137th Space Warning Squadron (SWS)

137th Space Warning Squadron
Col Gregory White, Commander
COMM 720-259-5001 DSN 259-5001

The origin of the 137th Space Warning Squadron (137th SWS)
can be traced back to the height of the Cold War. During the
late 1970's, as the accuracy of the Soviet nuclear arsenal
improved, Space Command planners identified the need for
survivable missile warning systems. The first of these was the
Mobile Ground System (MGS), designed to work with the
Defense Support Program's early warning satellites to provide
survivable missile warning and attack assessment data to
NORAD in the event of war. The 1025th Satellite Communi-
cations Squadron activated in October 1983 to operate the
MGS and support its highly classified mission. In 1986, the
MGS reached Initial Operational Capability. In 1992, Air Force Space Command declassified the mission of the 1025th and the unit was renamed the 4th Space Warning Squadron. As National Guard and Reserve Units became increasingly involved in supporting U.S. national defense, and budgetary constraints forced reductions in Active Duty Air Force missions, Air Force Space Command transferred the MGS to the Colorado Air National Guard and elements of the 138th Tactical Control Squadron at the Greeley Air National Guard Station were renamed the 137th Space Warning Squadron. In January 1996, the 137th Space Warning Squadron became the first National Guard unit to assume an Air Force Space Command mission.

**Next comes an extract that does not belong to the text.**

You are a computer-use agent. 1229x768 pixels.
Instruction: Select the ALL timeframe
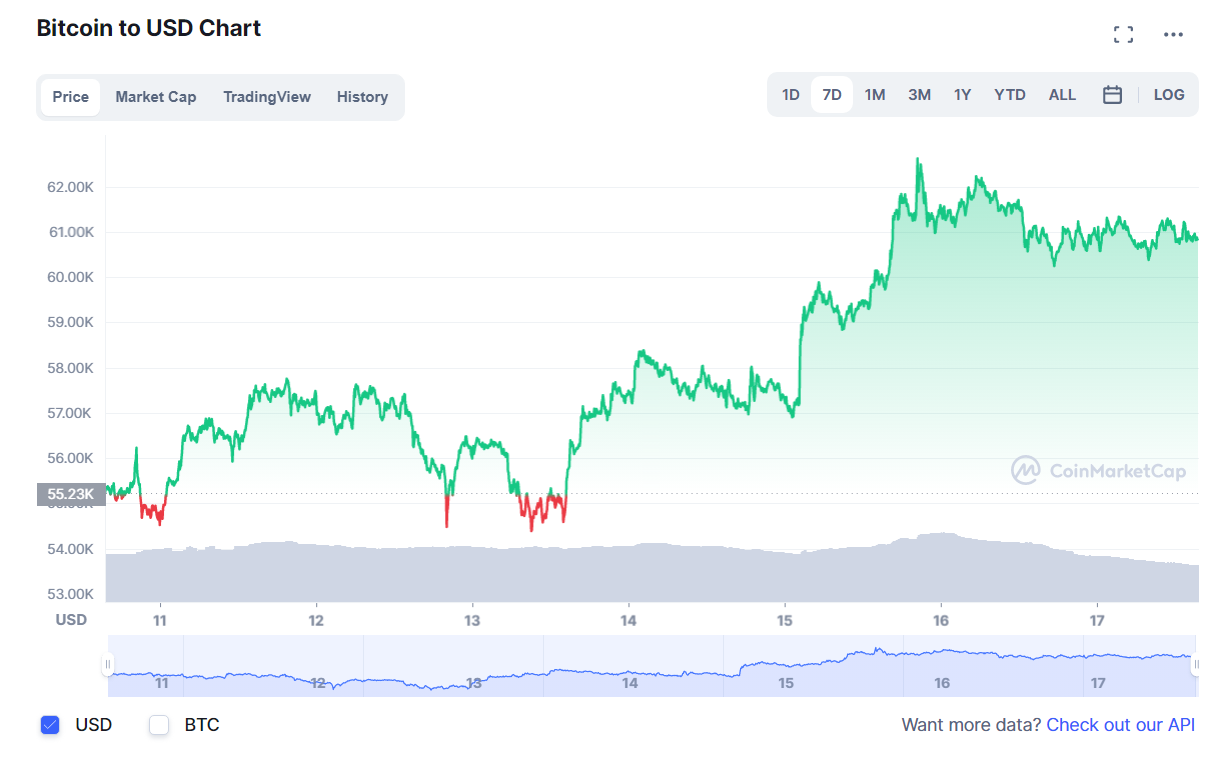tap(1062, 94)
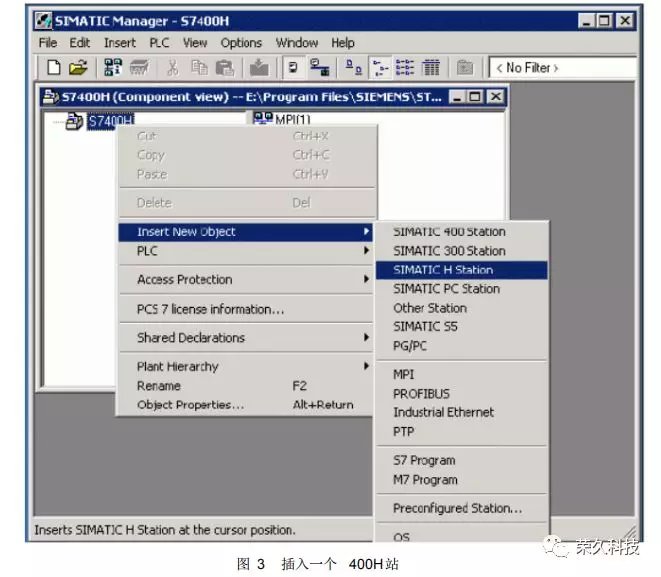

Employs the Air Force's only strategic survivable, mobile ground system (MGS) to receive early warning data. The 137th provides survivable
and endurable missile warning detection to the National Command Authority and has the ability to survive and operate through all phases of trans/post attack. In addition, the satellites provide immediate, worldwide missile warning, space launch, and nuclear detonation detection.

The unit is comprised of 287 Airmen consisting of Active Guard Reserve, dual status technicians, traditional guard members and civilian employees.